The catch is charging. The City's standard charger is comically slow; you're basically looking at overnight as default unless you spring for a fast charger. The Fighter Mini Pro isn't lightning-fast either, but its slightly shorter full-charge time and overall lower price take a bit of the sting out. Still, both are "charge while you sleep" machines, not "quick 30-minute top-up at the café" toys.

If removable battery convenience matters to you, the City destroys almost everything else on the market. If you just want one big pack you plug in at home and forget about, the Fighter Mini Pro is absolutely fine - but it doesn't have that same modular magic.

Portability & Practicality

Here the two scooters diverge sharply.

The Dualtron City is not portable. It folds, technically - but once folded, you're left with a long, heavy contraption with huge wheels that's more "small moped you can fold" than "scooter you can carry". Lifting it into a car boot is a gym session. Carrying it up multiple flights of stairs on your own is an event; you don't own this scooter, you co-habitate with it. If you have an elevator, a garage, or ground-floor storage, it's fantastic. If not, think very carefully.

The Fighter Mini Pro is still a chunky machine, but it lands in the "manageable heavy" category.

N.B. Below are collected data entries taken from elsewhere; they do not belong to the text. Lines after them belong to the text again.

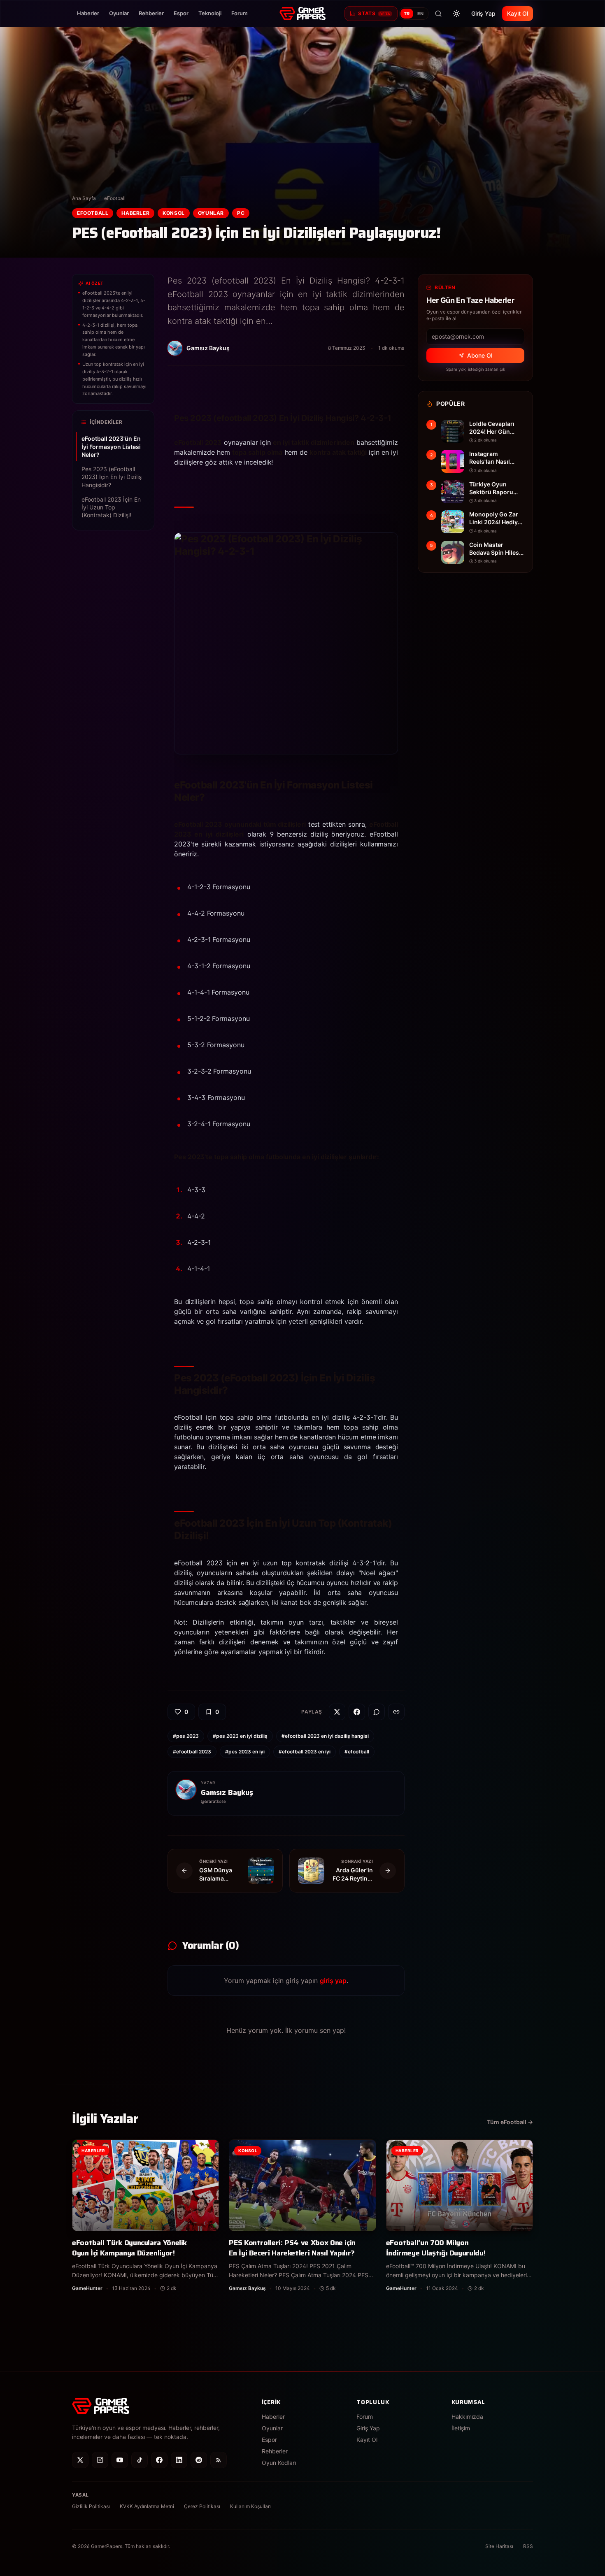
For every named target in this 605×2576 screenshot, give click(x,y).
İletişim (460, 2428)
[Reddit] (199, 2460)
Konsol (174, 213)
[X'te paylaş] (337, 1712)
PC (240, 213)
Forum (239, 13)
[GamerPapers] (302, 13)
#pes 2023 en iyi (245, 1751)
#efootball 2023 (192, 1751)
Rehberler (151, 13)
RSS (528, 2546)
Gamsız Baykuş (227, 1792)
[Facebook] (159, 2460)
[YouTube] (120, 2460)
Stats (374, 13)
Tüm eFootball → (510, 2121)
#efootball (356, 1751)
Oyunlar (119, 13)
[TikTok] (139, 2460)
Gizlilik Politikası (91, 2506)
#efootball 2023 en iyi (304, 1751)
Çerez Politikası (202, 2506)
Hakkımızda (467, 2416)
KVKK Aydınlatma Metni (147, 2506)
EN (420, 13)
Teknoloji (209, 13)
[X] (80, 2460)
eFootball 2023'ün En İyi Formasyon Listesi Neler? (111, 446)
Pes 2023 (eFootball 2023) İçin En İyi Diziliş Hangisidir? (111, 476)
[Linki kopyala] (396, 1712)
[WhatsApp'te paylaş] (376, 1712)
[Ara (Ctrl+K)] (438, 13)
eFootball (115, 198)
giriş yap (333, 1980)
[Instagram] (100, 2460)
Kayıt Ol (517, 13)
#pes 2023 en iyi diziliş (240, 1736)
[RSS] (218, 2460)
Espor (181, 13)
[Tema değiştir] (456, 13)
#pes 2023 (186, 1736)
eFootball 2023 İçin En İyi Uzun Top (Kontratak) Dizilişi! (111, 507)
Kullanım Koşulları (250, 2506)
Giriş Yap (483, 13)
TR (407, 13)
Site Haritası (499, 2546)
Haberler (88, 13)
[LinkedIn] (179, 2460)
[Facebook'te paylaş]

You won't love the idea of hauling it up four floors daily, but doing it occasionally is realistic if you're reasonably fit. It folds down compactly, the stem locks securely to the rear, and it actually fits easily in most car boots without elaborate scooter Tetris. In a hallway, it takes roughly the space of a mountain bike minus the handlebars sticking out.

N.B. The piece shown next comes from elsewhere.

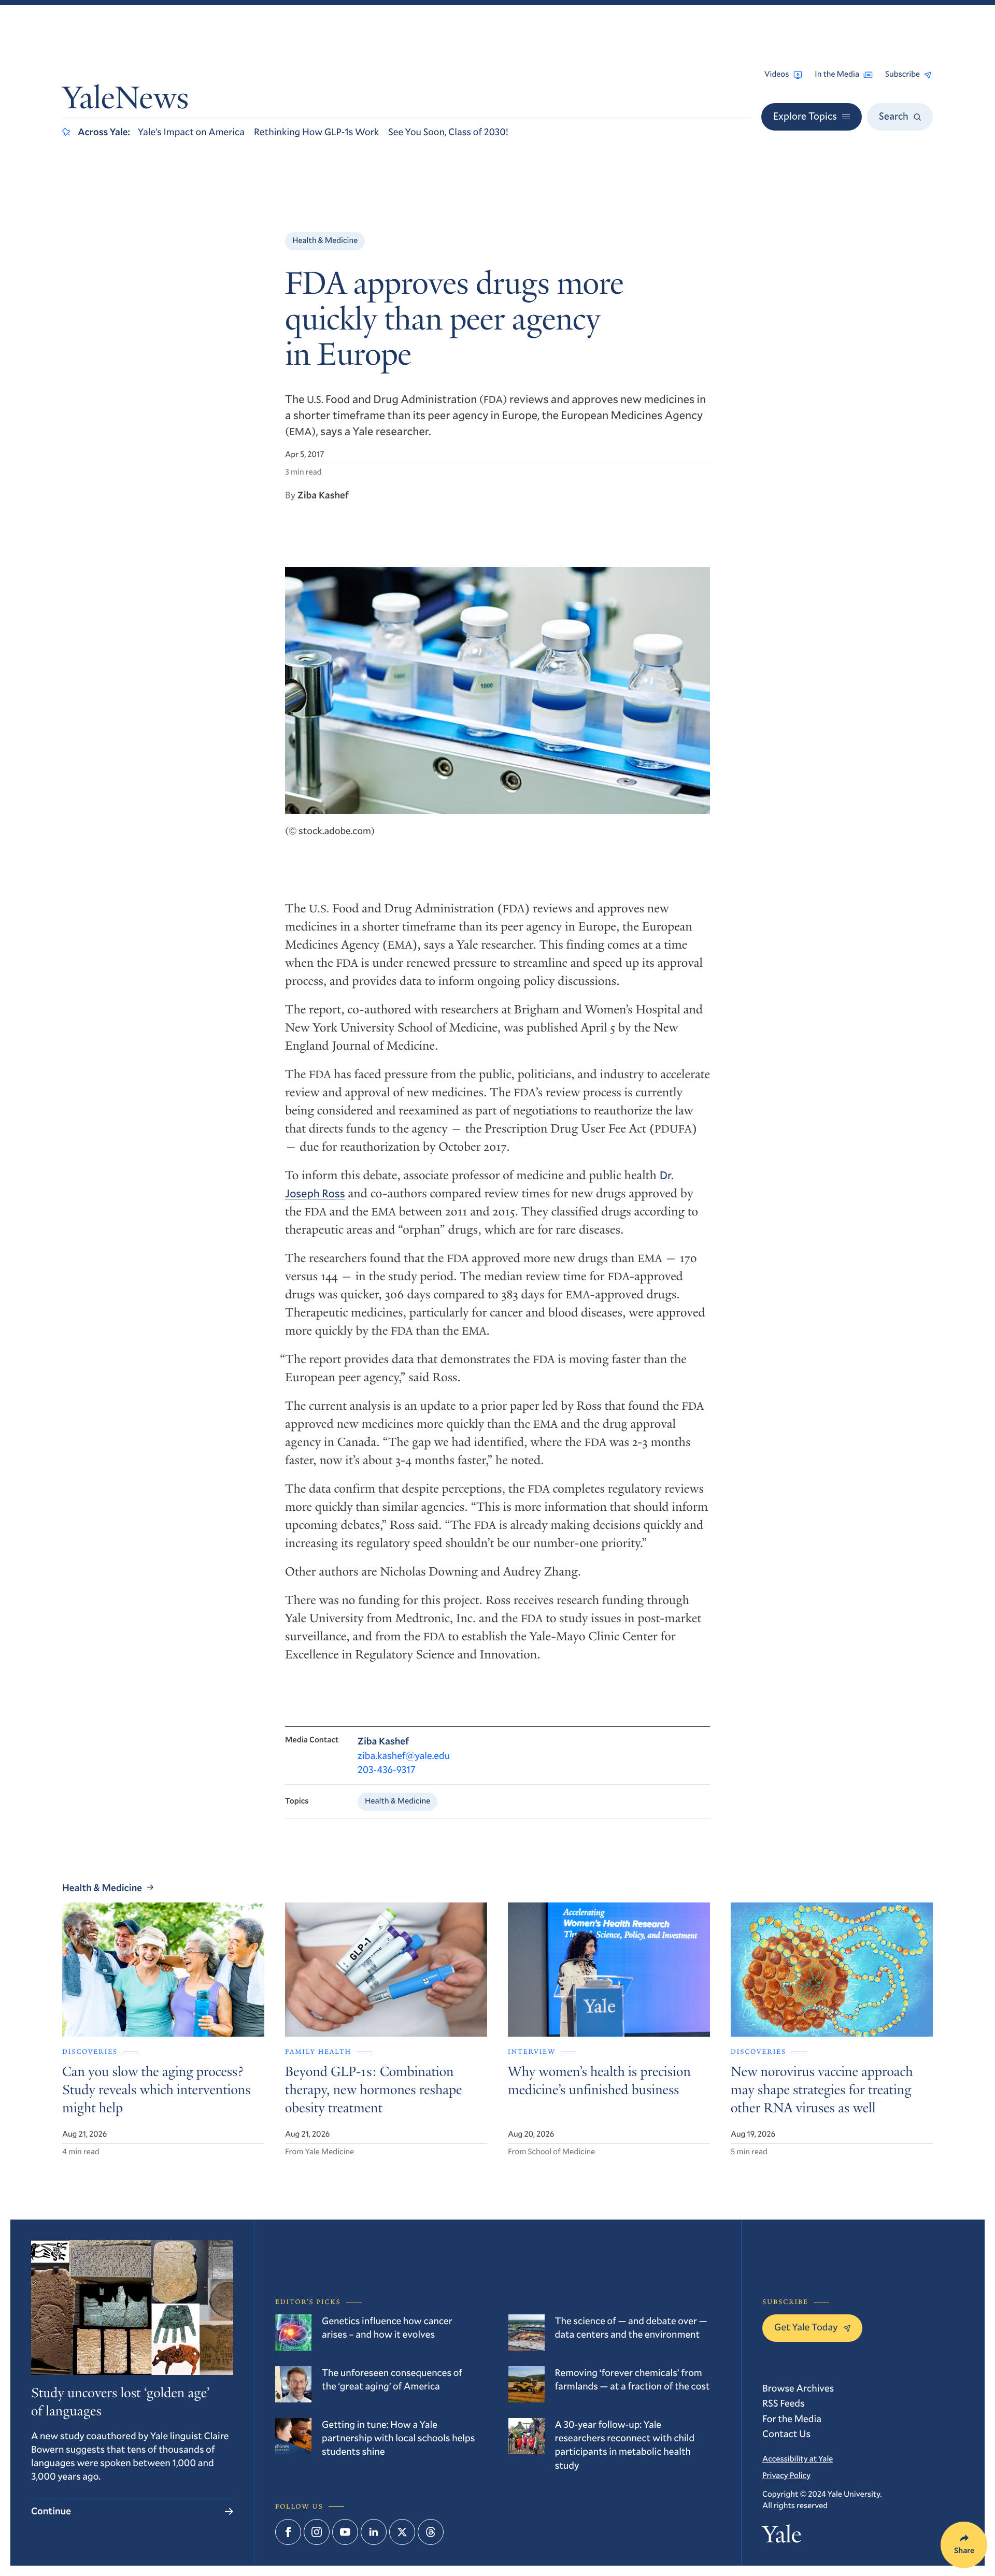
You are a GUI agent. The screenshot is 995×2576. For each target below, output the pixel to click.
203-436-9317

For pure "live with it" practicality, the Teverun wins: easier to store, easier to transport, easier to tuck under a desk. The Dualtron City counters with practicality of a different sort: practical on the road. On broken surfaces and sketchy infrastructure, the big wheels feel like a daily safety feature. So you choose: do you want practicality in the lift and office, or practicality when you hit that construction trench halfway through your commute?

Safety

Both scooters take safety seriously, but they prioritise different aspects.

The Dualtron City is all about stability and forgiveness. Those huge wheels dramatically reduce the risk of the classic small-scooter nightmares: getting the front wheel trapped in a pothole lip, tram track, or deep crack. The gyroscopic effect gives a very reassuring "self-straightening" feel as you ride. Let go with one hand to indicate and the scooter doesn't immediately wobble in protest; it just keeps tracking. Pair that with strong hydraulic brakes and you have a package that feels inherently safe, especially for high-speed commuting on rough surfaces.

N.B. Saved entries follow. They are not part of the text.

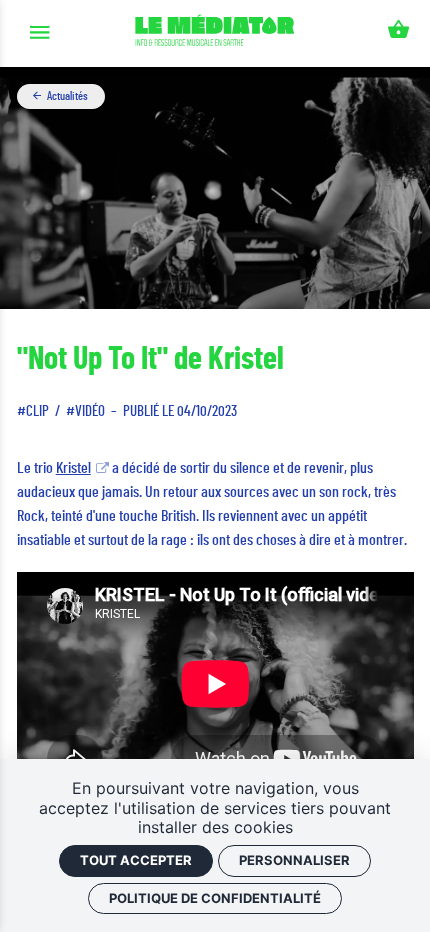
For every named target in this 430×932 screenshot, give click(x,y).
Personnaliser (294, 860)
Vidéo (90, 411)
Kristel (73, 468)
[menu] (39, 33)
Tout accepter (136, 860)
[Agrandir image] (215, 188)
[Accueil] (215, 34)
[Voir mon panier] (398, 33)
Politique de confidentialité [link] (215, 898)
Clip (37, 411)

Lighting is very "Dualtron": bright deck-level headlights, stem lighting, tail and brake lights, plus indicators. You're certainly visible, though the headlight placement is a bit low for truly seeing far ahead at speed. Add an extra helmet or bar light and you're golden.

The Fighter Mini Pro hits safety from the control and visibility angle. The full hydraulic brakes bite hard and predictably, and combined with ABS, emergency stops are composed rather than panicky. The traction control system is a surprisingly useful addition on wet days or loose surfaces, taming wheelspin when you mash the throttle off the line.

The lighting package is excellent for being seen. The RGB side lights turning into full-length indicators is brilliant in dense traffic - cars really notice a whole side of your scooter flashing. The main headlight, though, is more "city speeds and lit streets" than "confident night racing on unlit country lanes", so again, many riders bolt on an aftermarket lamp.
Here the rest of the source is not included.